[Stored data]
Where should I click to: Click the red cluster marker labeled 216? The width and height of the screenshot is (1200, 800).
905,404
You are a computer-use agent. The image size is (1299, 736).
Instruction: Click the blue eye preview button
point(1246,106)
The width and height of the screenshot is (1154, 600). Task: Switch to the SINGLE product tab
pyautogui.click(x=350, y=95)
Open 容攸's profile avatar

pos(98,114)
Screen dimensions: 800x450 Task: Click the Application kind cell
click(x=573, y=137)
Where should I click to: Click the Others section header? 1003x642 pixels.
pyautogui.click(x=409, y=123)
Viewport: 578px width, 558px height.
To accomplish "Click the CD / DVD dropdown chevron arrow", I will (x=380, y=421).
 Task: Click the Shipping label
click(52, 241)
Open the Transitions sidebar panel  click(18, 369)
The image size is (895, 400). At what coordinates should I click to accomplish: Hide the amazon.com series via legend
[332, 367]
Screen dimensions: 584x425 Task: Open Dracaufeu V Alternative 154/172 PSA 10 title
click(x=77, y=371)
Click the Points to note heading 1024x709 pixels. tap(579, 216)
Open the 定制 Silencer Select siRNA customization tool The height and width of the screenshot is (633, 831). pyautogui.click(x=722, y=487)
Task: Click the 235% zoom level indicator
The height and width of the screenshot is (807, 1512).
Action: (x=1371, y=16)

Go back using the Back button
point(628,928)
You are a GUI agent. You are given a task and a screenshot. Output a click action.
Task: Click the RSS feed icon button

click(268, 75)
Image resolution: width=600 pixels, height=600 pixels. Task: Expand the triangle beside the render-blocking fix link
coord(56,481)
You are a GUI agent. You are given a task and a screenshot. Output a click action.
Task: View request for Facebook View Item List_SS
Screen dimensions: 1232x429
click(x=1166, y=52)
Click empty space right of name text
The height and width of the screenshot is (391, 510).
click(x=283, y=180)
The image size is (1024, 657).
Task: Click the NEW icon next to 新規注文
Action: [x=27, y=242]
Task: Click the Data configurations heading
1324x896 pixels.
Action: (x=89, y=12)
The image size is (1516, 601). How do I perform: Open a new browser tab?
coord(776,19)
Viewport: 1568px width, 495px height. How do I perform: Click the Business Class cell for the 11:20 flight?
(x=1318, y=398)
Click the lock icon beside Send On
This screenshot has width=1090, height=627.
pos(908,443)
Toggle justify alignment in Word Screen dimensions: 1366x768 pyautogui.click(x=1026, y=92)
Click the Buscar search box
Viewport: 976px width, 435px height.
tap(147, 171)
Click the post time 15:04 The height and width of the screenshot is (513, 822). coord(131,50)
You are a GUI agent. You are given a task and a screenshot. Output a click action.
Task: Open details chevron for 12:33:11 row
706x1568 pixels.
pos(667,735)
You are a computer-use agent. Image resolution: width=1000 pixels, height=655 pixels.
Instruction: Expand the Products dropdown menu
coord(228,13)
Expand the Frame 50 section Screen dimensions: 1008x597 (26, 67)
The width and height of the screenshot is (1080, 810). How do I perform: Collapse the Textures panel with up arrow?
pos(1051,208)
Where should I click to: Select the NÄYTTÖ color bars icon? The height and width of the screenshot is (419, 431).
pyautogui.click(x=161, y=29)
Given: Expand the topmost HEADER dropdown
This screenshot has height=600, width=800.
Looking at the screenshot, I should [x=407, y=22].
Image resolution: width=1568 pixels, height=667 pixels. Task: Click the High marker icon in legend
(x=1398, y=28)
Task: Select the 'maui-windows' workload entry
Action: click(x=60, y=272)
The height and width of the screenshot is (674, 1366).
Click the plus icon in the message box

* Your task:
Set every entry down verbatim.

* Answer to this exercise:
Where should I click to: Click the red cluster marker labeled 216? The width and height of the screenshot is (1200, 800).
905,404
You are a computer-use agent. The image size is (1299, 736).
Instruction: Click the blue eye preview button
point(1246,106)
The width and height of the screenshot is (1154, 600). Task: Switch to the SINGLE product tab
pyautogui.click(x=350, y=95)
Open 容攸's profile avatar

pos(98,114)
Screen dimensions: 800x450 Task: Click the Application kind cell
click(x=573, y=137)
Where should I click to: Click the Others section header? 1003x642 pixels.
pyautogui.click(x=409, y=123)
Viewport: 578px width, 558px height.
To accomplish "Click the CD / DVD dropdown chevron arrow", I will (x=380, y=421).
 Task: Click the Shipping label
click(52, 241)
Open the Transitions sidebar panel  click(18, 369)
The image size is (895, 400). At what coordinates should I click to accomplish: Hide the amazon.com series via legend
[332, 367]
Screen dimensions: 584x425 Task: Open Dracaufeu V Alternative 154/172 PSA 10 title
click(x=77, y=371)
Click the Points to note heading 1024x709 pixels. tap(579, 216)
Open the 定制 Silencer Select siRNA customization tool The height and width of the screenshot is (633, 831). pyautogui.click(x=722, y=487)
Task: Click the 235% zoom level indicator
The height and width of the screenshot is (807, 1512).
Action: (x=1371, y=16)

Go back using the Back button
point(628,928)
You are a GUI agent. You are given a task and a screenshot. Output a click action.
Task: Click the RSS feed icon button

click(268, 75)
Image resolution: width=600 pixels, height=600 pixels. Task: Expand the triangle beside the render-blocking fix link
coord(56,481)
You are a GUI agent. You are given a task and a screenshot. Output a click action.
Task: View request for Facebook View Item List_SS
Screen dimensions: 1232x429
click(x=1166, y=52)
Click empty space right of name text
The height and width of the screenshot is (391, 510).
click(x=283, y=180)
The image size is (1024, 657).
Task: Click the NEW icon next to 新規注文
Action: [x=27, y=242]
Task: Click the Data configurations heading
1324x896 pixels.
Action: (x=89, y=12)
The image size is (1516, 601). How do I perform: Open a new browser tab?
coord(776,19)
Viewport: 1568px width, 495px height. How do I perform: Click the Business Class cell for the 11:20 flight?
(x=1318, y=398)
Click the lock icon beside Send On
This screenshot has width=1090, height=627.
pos(908,443)
Toggle justify alignment in Word Screen dimensions: 1366x768 pyautogui.click(x=1026, y=92)
Click the Buscar search box
Viewport: 976px width, 435px height.
tap(147, 171)
Click the post time 15:04 The height and width of the screenshot is (513, 822). coord(131,50)
You are a GUI agent. You are given a task and a screenshot. Output a click action.
Task: Open details chevron for 12:33:11 row
706x1568 pixels.
pos(667,735)
You are a computer-use agent. Image resolution: width=1000 pixels, height=655 pixels.
Instruction: Expand the Products dropdown menu
coord(228,13)
Expand the Frame 50 section Screen dimensions: 1008x597 (26, 67)
The width and height of the screenshot is (1080, 810). How do I perform: Collapse the Textures panel with up arrow?
pos(1051,208)
Where should I click to: Select the NÄYTTÖ color bars icon? The height and width of the screenshot is (419, 431).
pyautogui.click(x=161, y=29)
Given: Expand the topmost HEADER dropdown
This screenshot has height=600, width=800.
Looking at the screenshot, I should [x=407, y=22].
Image resolution: width=1568 pixels, height=667 pixels. Task: Click the High marker icon in legend
(x=1398, y=28)
Task: Select the 'maui-windows' workload entry
Action: click(x=60, y=272)
The height and width of the screenshot is (674, 1366).
Click the plus icon in the message box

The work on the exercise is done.